Haldenby Grange is a Grade II listed farmhouse, dating from the middle to late eighteenth century. It is built of red-brown brick, with later alterations in a lighter-coloured brick, and has a pantiled roof. It was once close to the banks of the River Don, and formed part of the deserted medieval village of Haldenby. The village continued to the north-east, as far as Haldenby Hall, another listed building which dates from the late seventeenth century, altered in the mid-nineteenth century. It is T-shaped in plan, built from bricks in different colours, and with pantiles and Welsh slate roofs. It replaced the medieval Haldenby Hall, once the residence of the Haldenby family, who are commemorated by monuments in the church at Adlingfleet. Close to Haldenby Grange is a listed barn and horse mill.

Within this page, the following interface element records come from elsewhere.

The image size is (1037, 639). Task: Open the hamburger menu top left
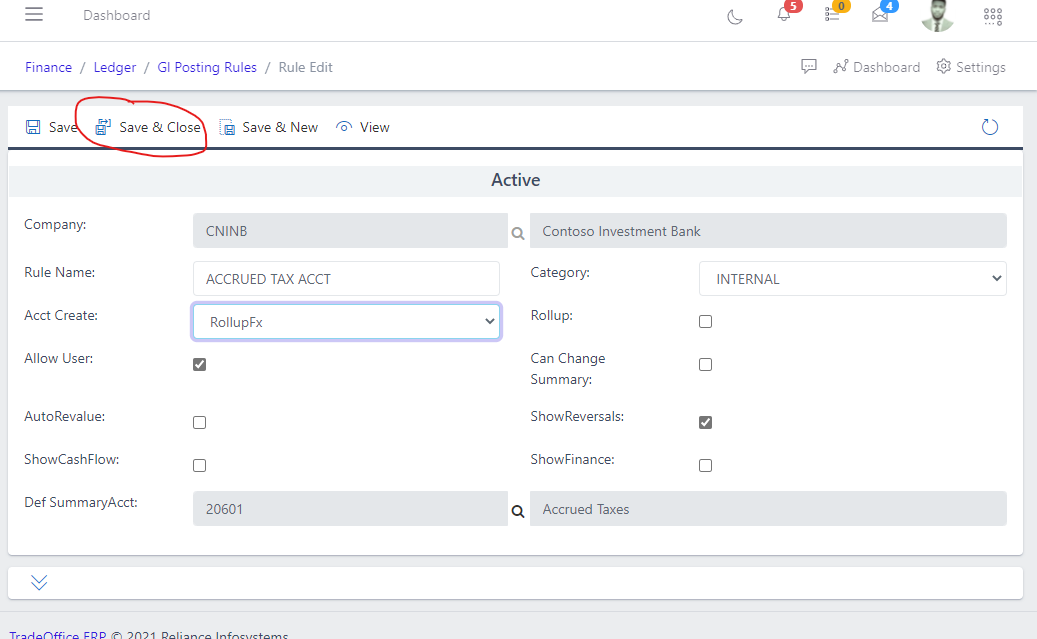[34, 14]
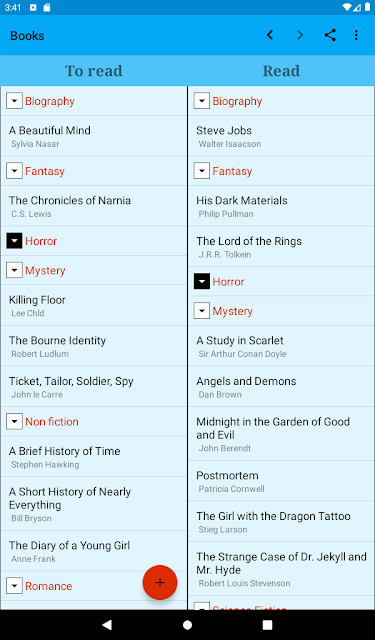Collapse the Non fiction group arrow
The height and width of the screenshot is (640, 375).
(x=14, y=422)
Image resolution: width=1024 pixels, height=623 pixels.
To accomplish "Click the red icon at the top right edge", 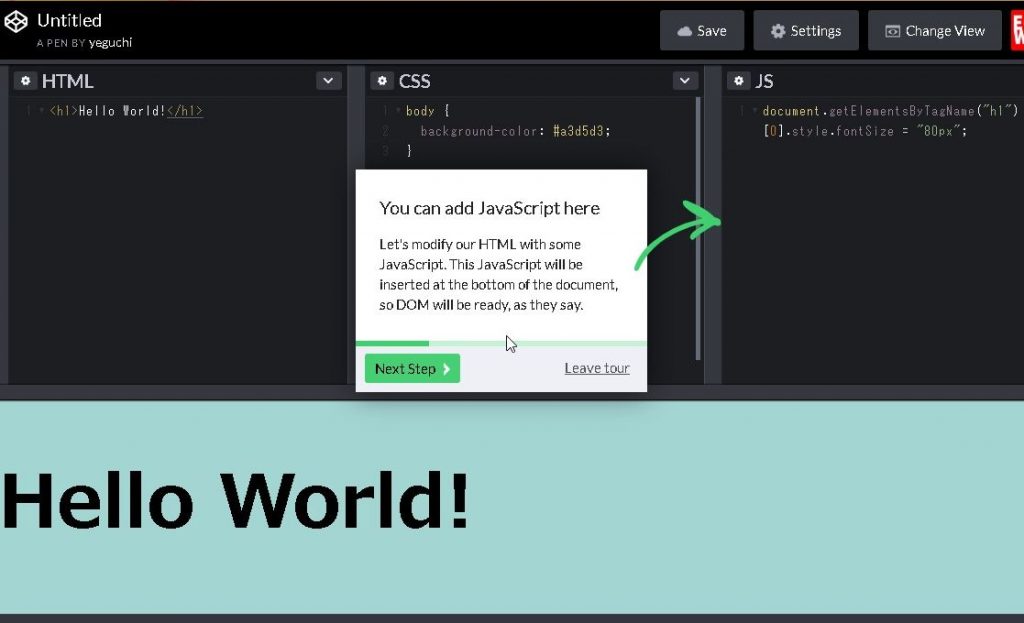I will (x=1016, y=30).
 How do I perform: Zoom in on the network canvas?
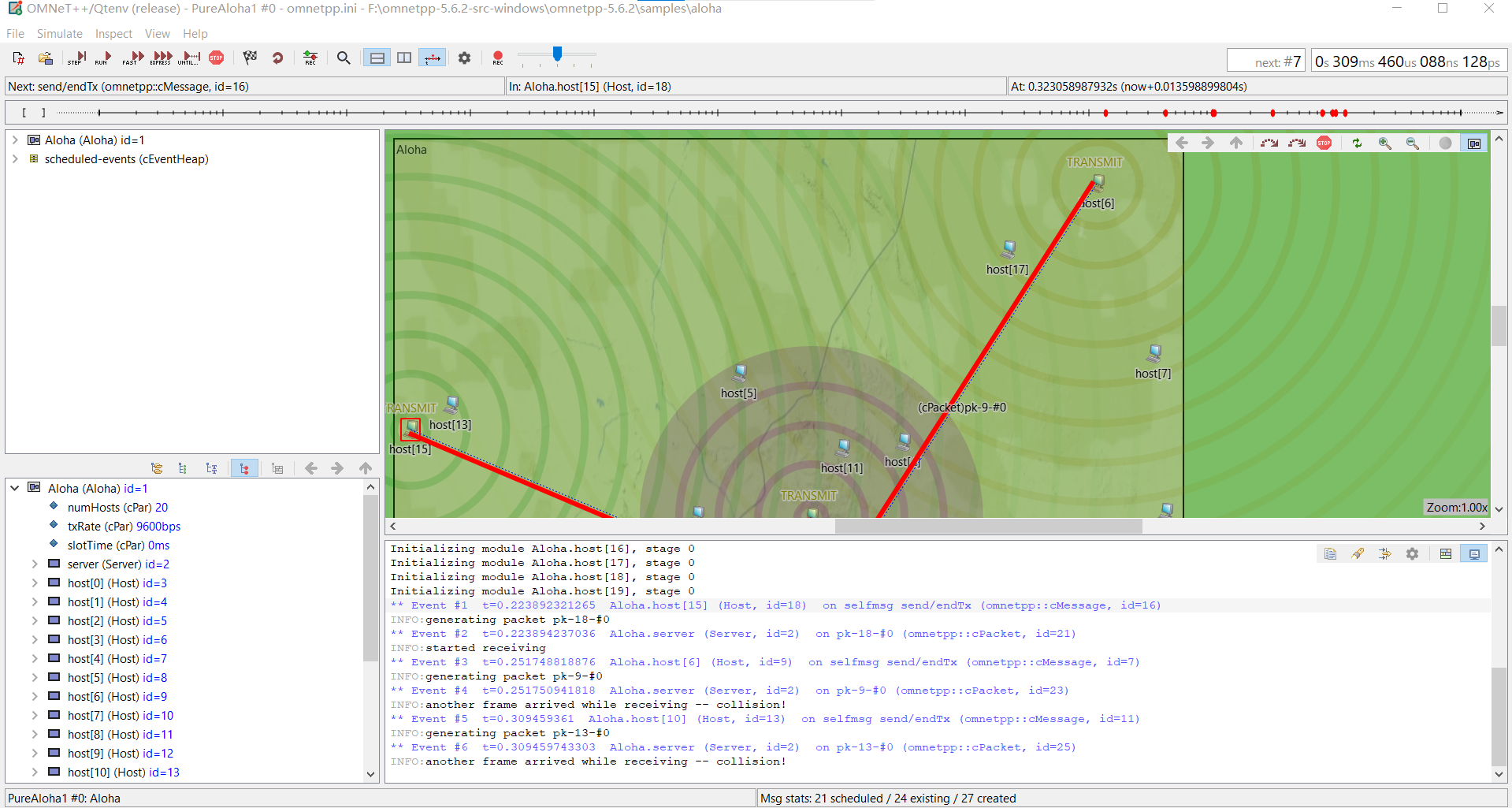click(x=1384, y=143)
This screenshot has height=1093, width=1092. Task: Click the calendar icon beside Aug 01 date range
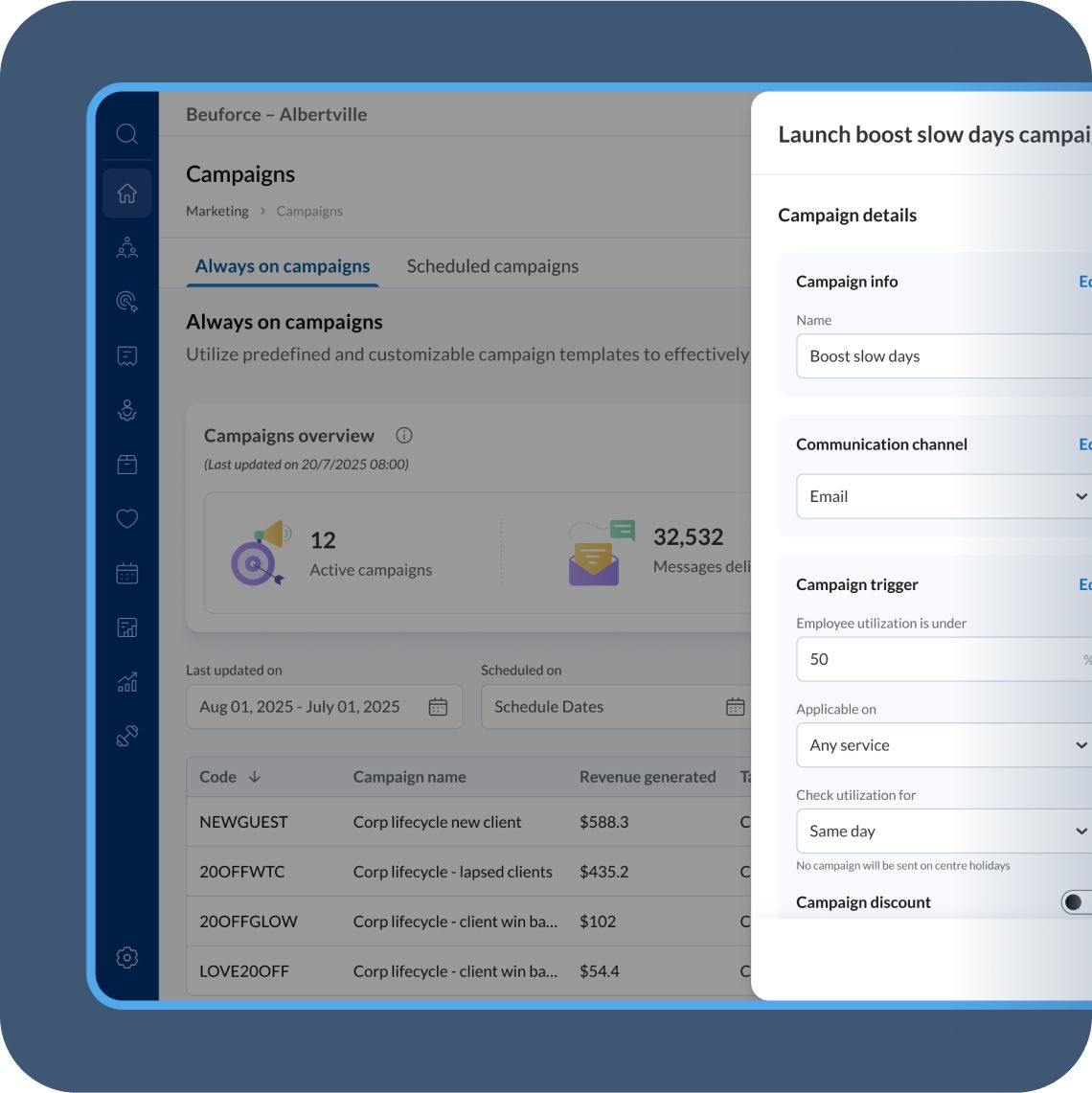(439, 706)

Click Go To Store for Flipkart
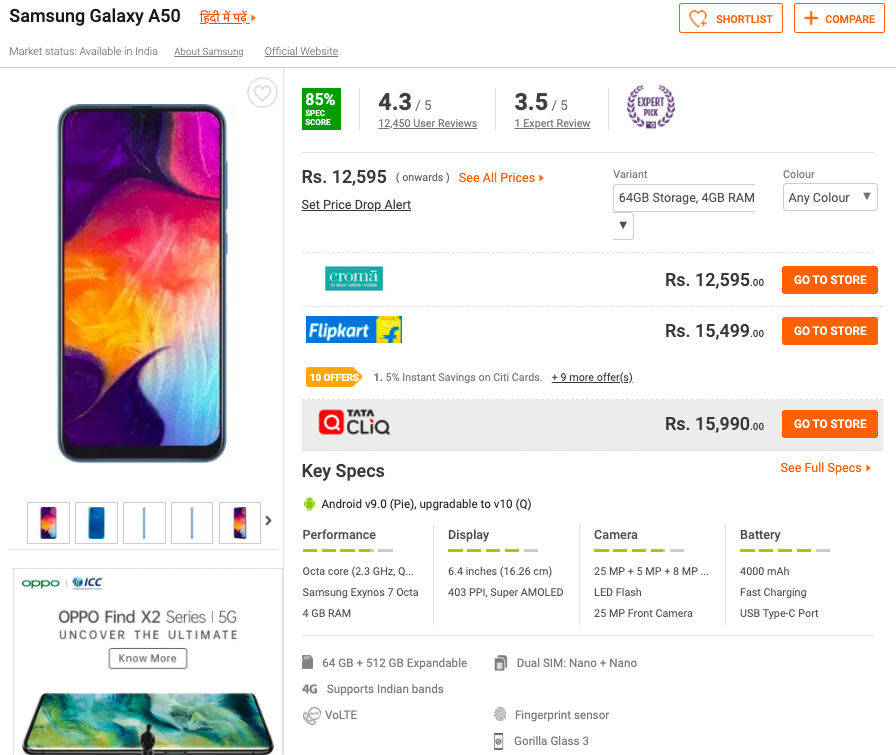[x=830, y=331]
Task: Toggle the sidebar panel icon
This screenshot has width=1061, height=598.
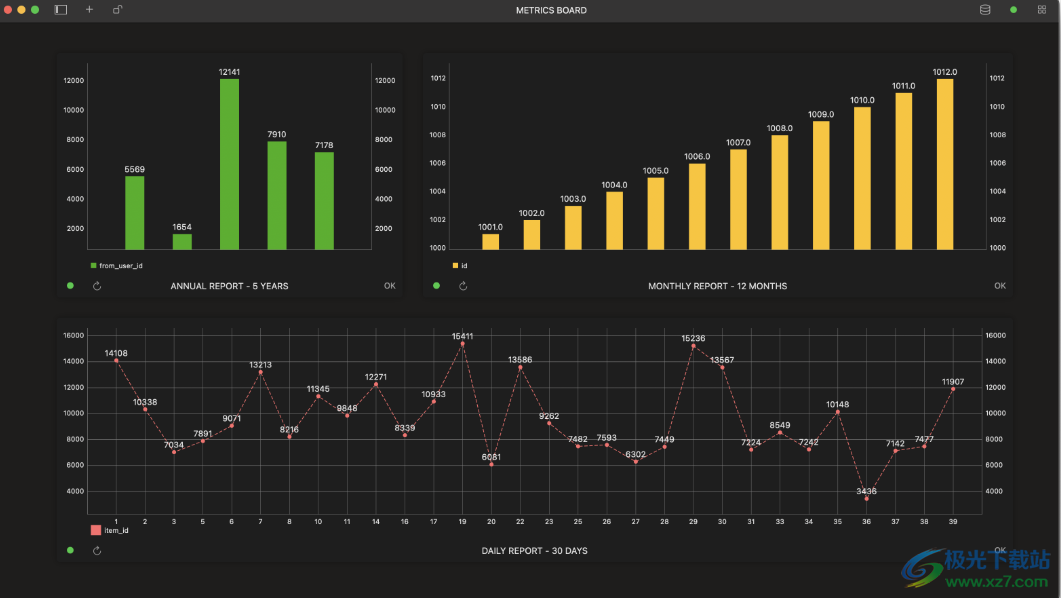Action: pyautogui.click(x=61, y=10)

Luddington's Catholic church is dedicated to St Joseph and St. Dymphna. Previously, there were two Methodist chapels, one erected by Welseyans in 1837, the other by Primitive Methodists in 1841, both now gone.

==Sports==
Luddington has a long history with sports with football and cricket teams going back 100 years. The football team played in various leagues from the start of the 20th century up to folding in 2010. There is still a Sunday football side called "Duffs Dynamoes" that as of 2019 is celebrating its 35th consecutive year in the Scunthorpe and District Sunday Football league. Luddington Cricket Club has been going for over 100 years and are currently playing in the North Lindsey Cricket league. They won the division 1 title in 2018, becoming the smallest club in the league's history to lift the title.

Luddington also has a long history with darts, with players from the village winning county trophies in the past and also having players from the village being represented in the News of the World Darts Championship in the 1960s and 1970s. In the early 1980s the local pubs in Luddington came together to create the Ted Coulson Darts Trophy as a tribute to village darts player Ted Coulson, who was well known nationally in darts but passed away whilst playing a game of darts in Crowle. The trophy was competed for every January and was open to all darts players from Luddington or players playing for pub teams locally. The tournament took place each year up to 2010, when the last pub, The Lincolnshire Arms, closed its doors.